A blog by the staff of the Thomas Ford Memorial Library
Poor Donald McCloud, he’s just a charitable sort. When he sees a man collapse in the street, withering away from hunger, Donald invites him over to dinner. How could he have known he was expected to provide blood. “I hope you didn’t mind,” explains Eramus the vampire, “but I only moistened my lips. Well, just a swig. After all you did invite me up for nourishment.” And thus begins Donald’s admittance into the strange world of Chetwynd-Hayes’ monsters.
Eramus takes Donald to the Monster Club and introduces him to familiar characters like vampires and werewolfs; a few obscure folks too, like mocks, shadies, and maddies; and even some hybrid characters like humgoos and shadmocks. The whole dark—and admittedly silly—little world reveals itself in five stories framed as Donald’s education in the secret ways of this underground society.

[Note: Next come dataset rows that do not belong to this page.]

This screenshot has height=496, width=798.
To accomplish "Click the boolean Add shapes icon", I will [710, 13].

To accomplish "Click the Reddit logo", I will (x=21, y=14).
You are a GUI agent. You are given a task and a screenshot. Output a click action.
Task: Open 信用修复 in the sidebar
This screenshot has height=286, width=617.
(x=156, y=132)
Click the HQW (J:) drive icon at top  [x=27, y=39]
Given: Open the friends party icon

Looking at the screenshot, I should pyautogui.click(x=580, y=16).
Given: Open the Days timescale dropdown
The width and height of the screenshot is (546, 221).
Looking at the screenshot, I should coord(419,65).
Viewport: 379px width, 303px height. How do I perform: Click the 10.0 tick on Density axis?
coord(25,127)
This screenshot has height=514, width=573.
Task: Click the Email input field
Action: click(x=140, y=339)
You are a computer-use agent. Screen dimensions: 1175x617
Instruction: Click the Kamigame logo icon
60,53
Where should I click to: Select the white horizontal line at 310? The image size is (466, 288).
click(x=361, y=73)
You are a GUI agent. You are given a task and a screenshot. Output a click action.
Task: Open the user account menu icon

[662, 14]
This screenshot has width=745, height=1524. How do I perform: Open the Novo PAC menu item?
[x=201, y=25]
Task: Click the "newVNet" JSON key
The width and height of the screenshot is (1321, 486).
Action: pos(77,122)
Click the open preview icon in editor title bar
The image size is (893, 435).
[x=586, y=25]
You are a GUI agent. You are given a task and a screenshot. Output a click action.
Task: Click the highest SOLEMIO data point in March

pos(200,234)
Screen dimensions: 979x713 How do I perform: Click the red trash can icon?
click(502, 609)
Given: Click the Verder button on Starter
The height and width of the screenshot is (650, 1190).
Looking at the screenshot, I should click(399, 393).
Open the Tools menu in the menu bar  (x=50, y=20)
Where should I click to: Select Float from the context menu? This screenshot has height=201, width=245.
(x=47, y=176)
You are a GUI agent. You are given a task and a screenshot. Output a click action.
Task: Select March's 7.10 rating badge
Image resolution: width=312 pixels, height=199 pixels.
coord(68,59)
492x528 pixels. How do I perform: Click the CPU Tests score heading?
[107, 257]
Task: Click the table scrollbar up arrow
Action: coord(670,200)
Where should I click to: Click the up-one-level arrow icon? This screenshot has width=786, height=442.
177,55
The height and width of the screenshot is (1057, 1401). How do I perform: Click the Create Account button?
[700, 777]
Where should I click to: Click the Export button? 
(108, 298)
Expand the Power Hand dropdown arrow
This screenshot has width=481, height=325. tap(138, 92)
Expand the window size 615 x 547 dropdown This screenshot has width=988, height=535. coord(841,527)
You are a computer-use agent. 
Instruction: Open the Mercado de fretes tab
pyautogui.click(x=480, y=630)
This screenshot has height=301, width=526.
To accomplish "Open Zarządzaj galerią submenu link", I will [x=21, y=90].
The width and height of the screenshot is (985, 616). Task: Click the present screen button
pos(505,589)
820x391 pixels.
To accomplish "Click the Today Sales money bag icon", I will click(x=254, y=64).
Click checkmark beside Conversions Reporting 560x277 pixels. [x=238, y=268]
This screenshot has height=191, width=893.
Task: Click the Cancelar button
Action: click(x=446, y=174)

No, none of the tales is exactly terrifying, but they are told with a good deal of suspense, originality, and irresistible charm. It reads very much like one of those old horror anthology films so popular from the ’60s to the ’80s, like Black Sabbath or Creepshow. In fact, The Monster Club was—rather loosely—adapted into one of those anthology films in 1981, with none other than Vincent Price in the role of Eramus. While the film is all campy fun, the book is really much better than that. It’s ideal Halloween reading for those who want the feeling of a horror novel but would prefer to sleep with the lights off afterward.